#### Extract provided

Reported: 2003-10-04 16:19 UTC by Christian Rose
Modified: 2011-02-04 16:16 UTC
See Also:
GNOME target: ---
GNOME version: ---



Description Christian Rose 2003-10-04 16:19:00 UTC
#. Translate to calendar:week_start:1 if you want Monday to be the
#. * first day of the week; otherwise translate to calendar:week_start:0.
#. * Do *not* translate it to anything else, if it isn't calendar:week_start:1
#. * or calendar:week_start:0 it will not work.
#.
#: gtk/gtkcalendar.c:720
msgid "calendar:week_start:0"


As the ISO 8601 standard (http://www.cl.cam.ac.uk/~mgk25/iso-time.html)
specifies Monday to be the start of the week, GTK+ running in the C locale
should probably also use that by default.
Comment 1 Matthias Clasen 2003-10-08 20:19:43 UTC
Owen, whats your opinion on this ?
Comment 2 Owen Taylor 2003-10-29 21:16:00 UTC
I don't think the ISO standard is relevant here; we are talking
about user visible behavior here.

The largest block of people running with the "C" translation
are probably also running with a locale of en_US, whether
or not they actually are in the US.

########
#### Data shown

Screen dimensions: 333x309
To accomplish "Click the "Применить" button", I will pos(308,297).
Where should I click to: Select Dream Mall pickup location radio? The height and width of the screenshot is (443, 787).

########

* What the task requires
Write out the passage of the bug report above from "#: gtk/gtkcalendar.c:720" up to and including "that by default.", keeping every character unchanged.

* Task output
#: gtk/gtkcalendar.c:720
msgid "calendar:week_start:0"


As the ISO 8601 standard (http://www.cl.cam.ac.uk/~mgk25/iso-time.html)
specifies Monday to be the start of the week, GTK+ running in the C locale
should probably also use that by default.